*Required action:* Transcribe word for word the part of the Camp Simba article below, starting with "Things finally started" and going on through "Simba project director.".

*Excerpt provided:*
————

At the beginning of the year, a group of students from Duke-NUS Medical School, the Lee Kong Chian School of Medicine (LKCMedicine) and NUS Yong Loo Lin School of Medicine came together, determined to bring back Camp Simba, an annual camp for children from cancer-afflicted families that had been suspended for two years because of the pandemic.
Conceptualised as a joint project in 2009 by students from Duke-NUS and NUS Medicine, Camp Simba offers a safe emotional support system, enabling children to have fun while forging lifelong friendships.
In 2020, students from LKCMedicine joined their peers from the two founding schools to organise the camp, making it the first time that all three medical schools were involved. But the COVID-19 pandemic forced the students to put the camp on hold due to safety restrictions.
Things finally started to looking up in January 2022 and the students returned to the drawing board. Besides the annual camp, the student organisers added three reunion camps to their plans.
“Thankfully, as the camp approached, restrictions continued to ease and we were given the green light to go ahead,” said Ms Kelly Chang, NUS Camp Simba project director.
Well aware that COVID restrictions remained fluid, the student organisers drew up not one but three plans, catering for varying levels of potential COVID-19 regulations. On top of that, they also took extra care to ensure that each activity would be conducted safely.
“We couldn’t plan for overnight stays since we would have to take our masks off when sleeping, which might put our campers and medically vulnerable members of their family at risk. But we were still able to retain other vital elements of the camp, like the station games and psychosocial activities, while adding in new elements such as the tie dye workshop,” said Ms Meenakshi Siddharthan, Duke-NUS Camp Simba project director and Year Two MD student.
When the big day finally arrived, the room over in the NUS Medicine building buzzed with excitement as both 50 student facilitators and 30 campers aged between seven and 16 opened up to one another with the help of a few icebreaker games.

————

*Record excerpts:*
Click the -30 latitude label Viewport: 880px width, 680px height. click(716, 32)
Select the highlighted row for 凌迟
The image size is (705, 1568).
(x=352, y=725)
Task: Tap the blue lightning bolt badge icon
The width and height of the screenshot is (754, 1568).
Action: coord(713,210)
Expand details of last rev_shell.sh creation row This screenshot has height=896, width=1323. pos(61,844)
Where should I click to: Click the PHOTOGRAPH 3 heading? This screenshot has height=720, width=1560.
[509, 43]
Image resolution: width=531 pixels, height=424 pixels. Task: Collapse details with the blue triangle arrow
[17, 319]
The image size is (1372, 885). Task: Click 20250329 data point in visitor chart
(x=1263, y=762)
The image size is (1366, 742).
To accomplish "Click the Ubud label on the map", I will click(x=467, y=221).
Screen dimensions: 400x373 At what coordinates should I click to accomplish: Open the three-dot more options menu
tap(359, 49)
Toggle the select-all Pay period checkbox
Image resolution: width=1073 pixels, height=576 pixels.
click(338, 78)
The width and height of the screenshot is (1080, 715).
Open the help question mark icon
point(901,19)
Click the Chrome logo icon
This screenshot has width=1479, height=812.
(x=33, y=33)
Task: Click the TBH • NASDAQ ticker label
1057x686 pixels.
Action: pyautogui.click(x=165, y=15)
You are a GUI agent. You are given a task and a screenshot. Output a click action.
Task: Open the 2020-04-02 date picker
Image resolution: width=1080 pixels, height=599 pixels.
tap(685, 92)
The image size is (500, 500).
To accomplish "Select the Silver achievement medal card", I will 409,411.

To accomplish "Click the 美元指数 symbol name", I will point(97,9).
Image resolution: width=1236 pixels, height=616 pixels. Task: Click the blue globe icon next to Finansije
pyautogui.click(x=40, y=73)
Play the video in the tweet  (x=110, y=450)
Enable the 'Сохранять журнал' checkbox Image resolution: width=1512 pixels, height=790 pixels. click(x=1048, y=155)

————

*Answer section:*
Things finally started to looking up in January 2022 and the students returned to the drawing board. Besides the annual camp, the student organisers added three reunion camps to their plans.
“Thankfully, as the camp approached, restrictions continued to ease and we were given the green light to go ahead,” said Ms Kelly Chang, NUS Camp Simba project director.